Problem to solve:
Show all lines from the data that include the word "below".

Collected data entries
<<<<
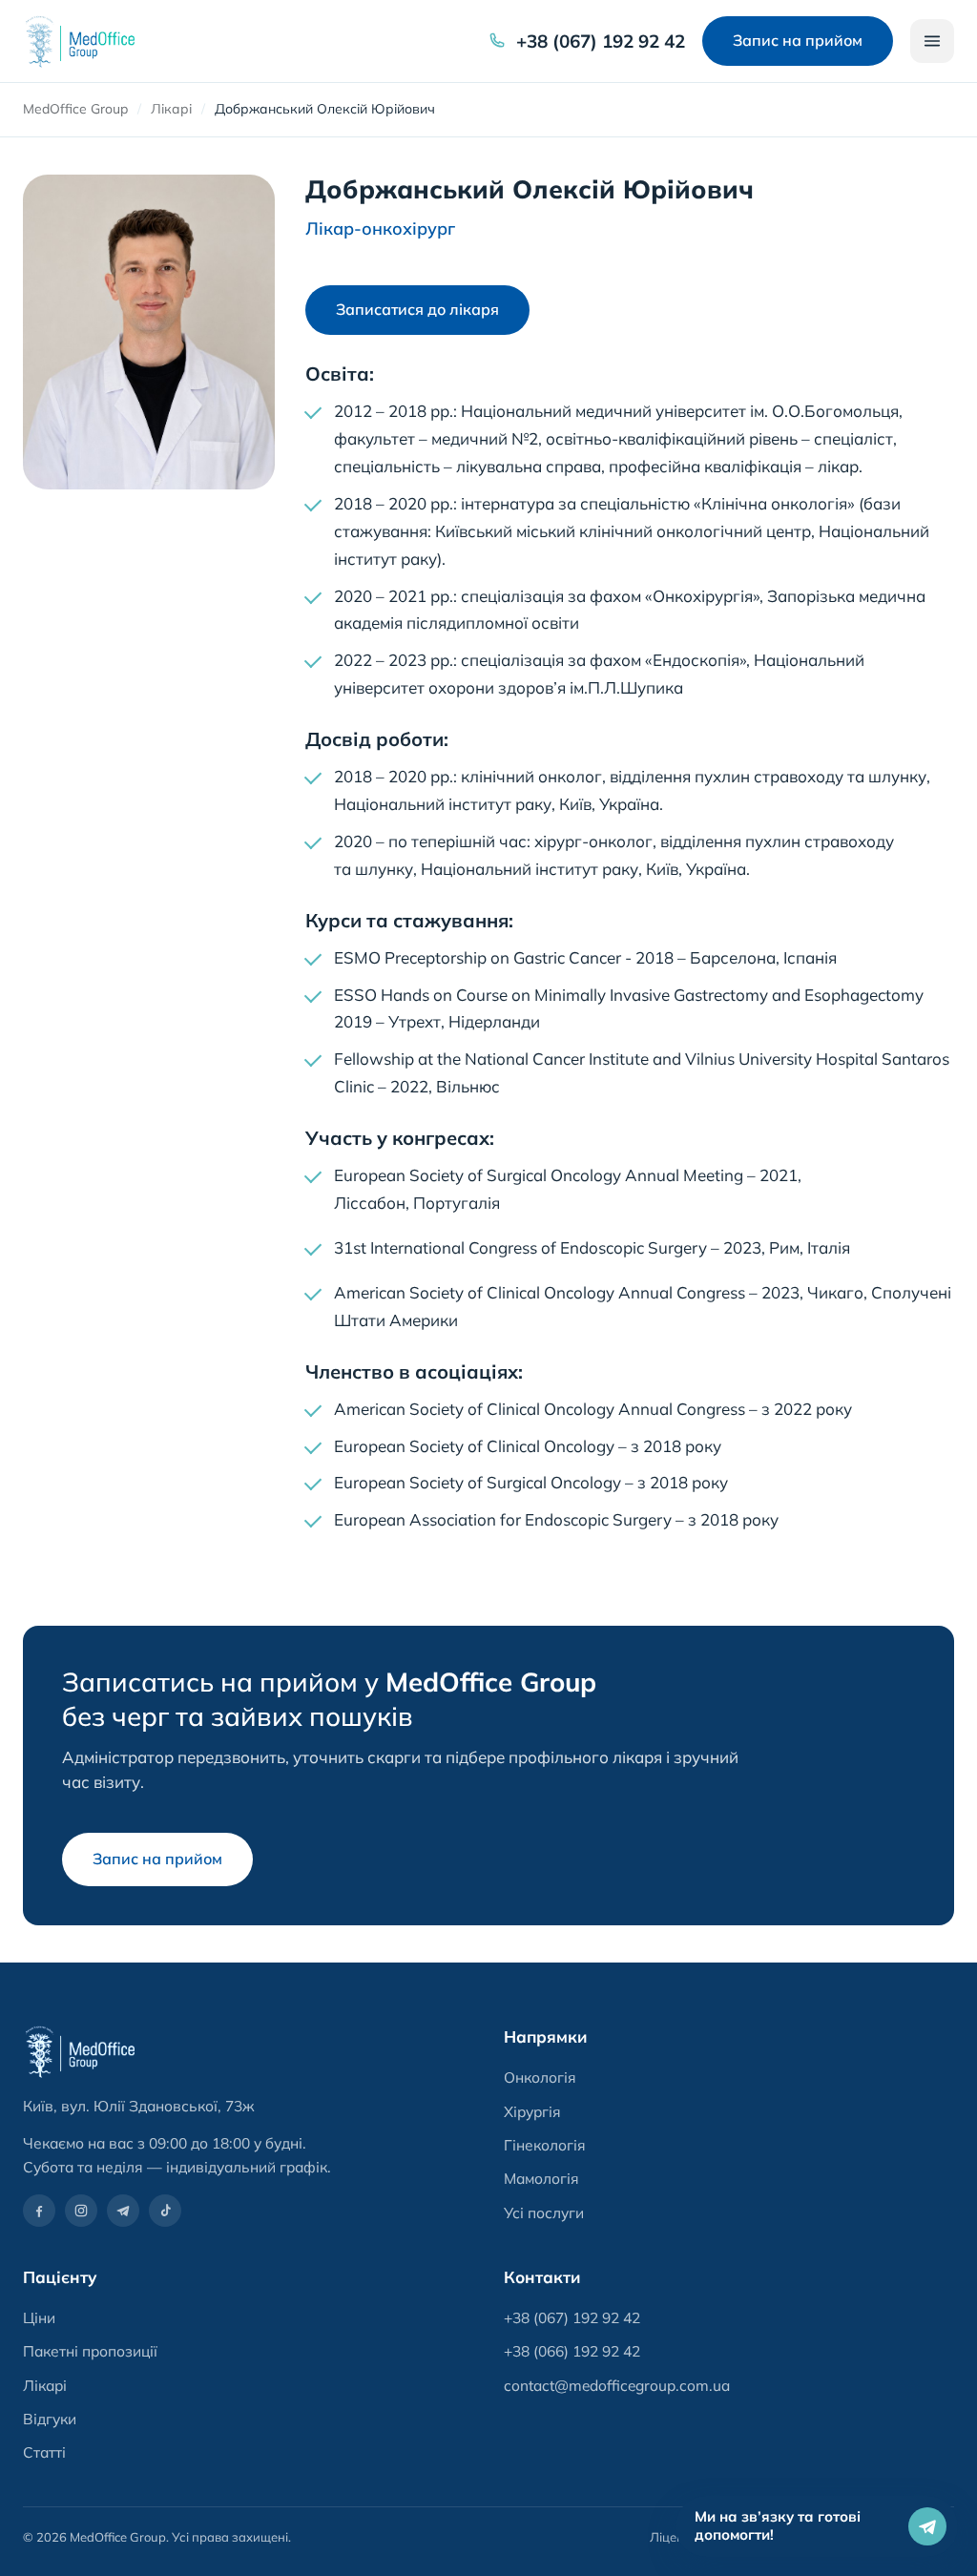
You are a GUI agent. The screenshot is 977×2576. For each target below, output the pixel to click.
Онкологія (540, 2077)
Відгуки (49, 2418)
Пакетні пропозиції (90, 2350)
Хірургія (532, 2111)
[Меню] (932, 41)
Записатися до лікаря (417, 310)
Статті (44, 2452)
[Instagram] (81, 2210)
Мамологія (541, 2178)
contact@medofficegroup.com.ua (617, 2385)
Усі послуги (544, 2212)
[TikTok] (165, 2210)
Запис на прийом (798, 40)
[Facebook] (39, 2210)
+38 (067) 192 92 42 (600, 41)
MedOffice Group (75, 108)
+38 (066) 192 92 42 (572, 2350)
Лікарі (171, 108)
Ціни (39, 2317)
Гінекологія (545, 2144)
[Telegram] (123, 2210)
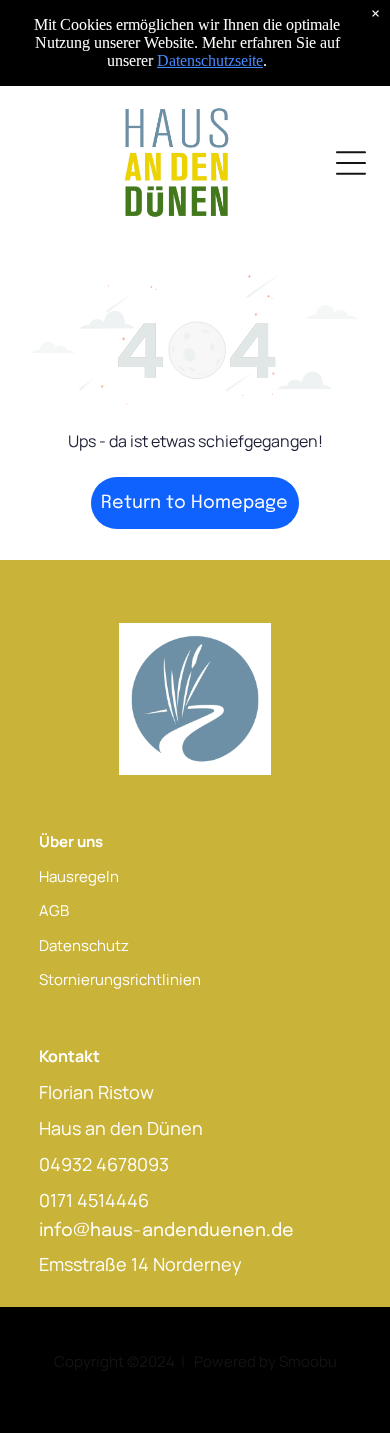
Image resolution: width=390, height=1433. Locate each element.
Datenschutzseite (210, 60)
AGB (54, 910)
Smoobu (308, 1361)
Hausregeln (79, 876)
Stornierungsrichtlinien (120, 979)
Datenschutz (84, 945)
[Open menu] (351, 163)
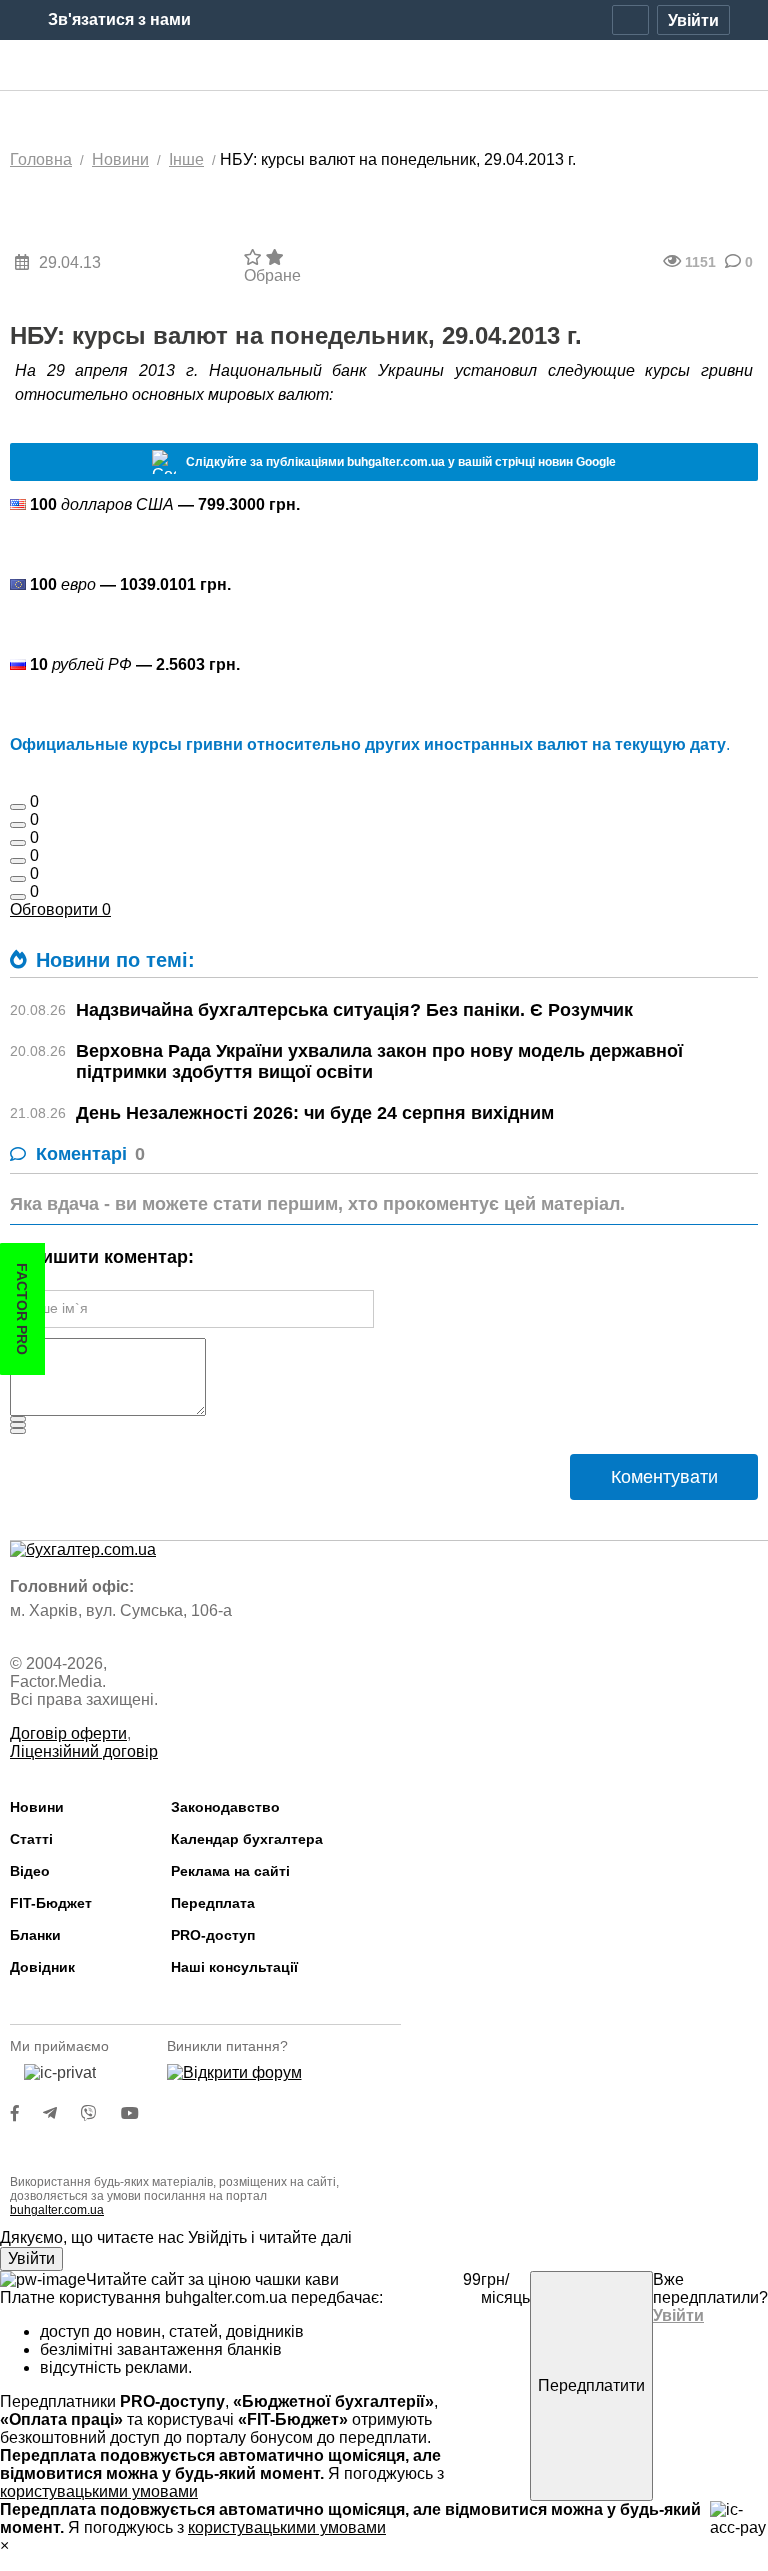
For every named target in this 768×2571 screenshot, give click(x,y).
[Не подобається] (18, 897)
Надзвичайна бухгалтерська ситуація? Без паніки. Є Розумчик (354, 1010)
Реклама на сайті (230, 1871)
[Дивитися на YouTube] (140, 2113)
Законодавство (225, 1807)
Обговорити (60, 909)
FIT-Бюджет (51, 1903)
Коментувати (664, 1477)
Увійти (31, 2258)
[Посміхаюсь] (18, 825)
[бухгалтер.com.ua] (384, 66)
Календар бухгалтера (247, 1839)
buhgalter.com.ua (57, 2210)
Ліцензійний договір (84, 1751)
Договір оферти (68, 1733)
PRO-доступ (213, 1935)
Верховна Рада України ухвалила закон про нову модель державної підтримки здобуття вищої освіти (379, 1061)
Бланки (35, 1935)
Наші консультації (234, 1967)
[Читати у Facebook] (27, 2113)
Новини (37, 1807)
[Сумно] (18, 861)
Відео (30, 1871)
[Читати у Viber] (101, 2113)
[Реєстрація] (630, 20)
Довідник (42, 1967)
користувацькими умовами (99, 2491)
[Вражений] (18, 843)
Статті (31, 1839)
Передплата (213, 1903)
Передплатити (591, 2385)
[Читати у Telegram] (62, 2113)
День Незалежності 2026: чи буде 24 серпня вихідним (315, 1113)
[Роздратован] (18, 879)
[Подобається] (18, 807)
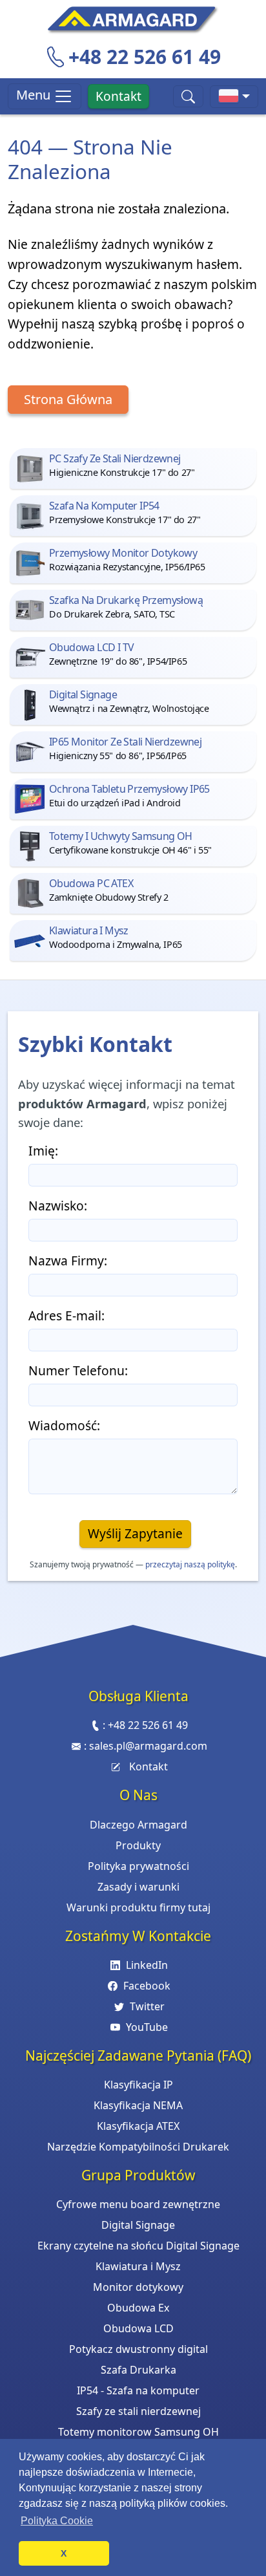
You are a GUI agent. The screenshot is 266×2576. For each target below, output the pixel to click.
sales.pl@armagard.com (148, 1746)
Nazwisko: (57, 1205)
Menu (35, 94)
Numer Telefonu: (78, 1370)
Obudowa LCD (138, 2328)
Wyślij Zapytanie (135, 1533)
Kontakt (118, 96)
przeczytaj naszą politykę (190, 1564)
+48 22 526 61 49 (144, 56)
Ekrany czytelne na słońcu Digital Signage (138, 2245)
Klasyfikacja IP (138, 2084)
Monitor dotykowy (138, 2287)
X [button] (63, 2553)
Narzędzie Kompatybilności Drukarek (138, 2147)
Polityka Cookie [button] (57, 2520)
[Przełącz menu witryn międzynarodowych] (234, 96)
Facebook (146, 1986)
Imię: (43, 1150)
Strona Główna (68, 399)
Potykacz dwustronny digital (138, 2349)
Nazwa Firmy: (67, 1260)
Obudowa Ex (138, 2308)
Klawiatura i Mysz (138, 2266)
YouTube (147, 2027)
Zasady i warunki (138, 1887)
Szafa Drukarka (138, 2370)
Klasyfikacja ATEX (138, 2126)
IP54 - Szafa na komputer (138, 2390)
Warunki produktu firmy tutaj (138, 1907)
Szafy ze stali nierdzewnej (138, 2411)
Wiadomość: (64, 1425)
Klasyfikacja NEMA (138, 2105)
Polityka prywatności (138, 1866)
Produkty (138, 1845)
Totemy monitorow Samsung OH (138, 2432)
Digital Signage (138, 2225)
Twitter (147, 2006)
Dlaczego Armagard (138, 1825)
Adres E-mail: (66, 1315)
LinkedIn (147, 1965)
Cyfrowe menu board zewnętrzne (138, 2204)
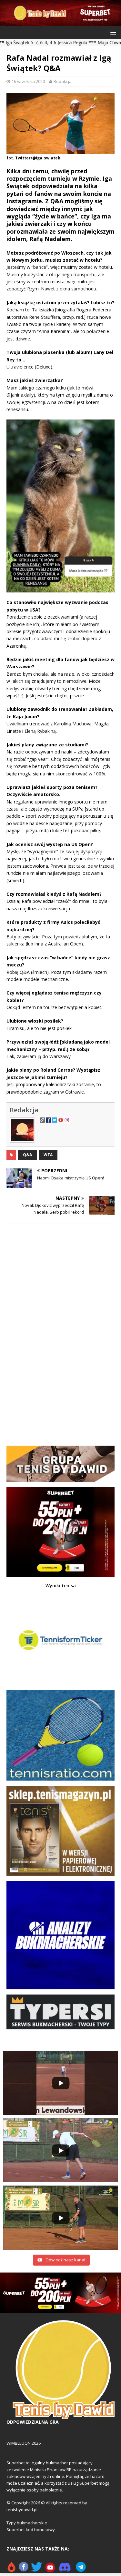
>>>>
The answer:
You are a GUI agent. The screenshot is 977×2576. For each target below, output the pixel to click.
You are a GUI agent. The screenshot is 266×2576. For each target below, output the pixel to click.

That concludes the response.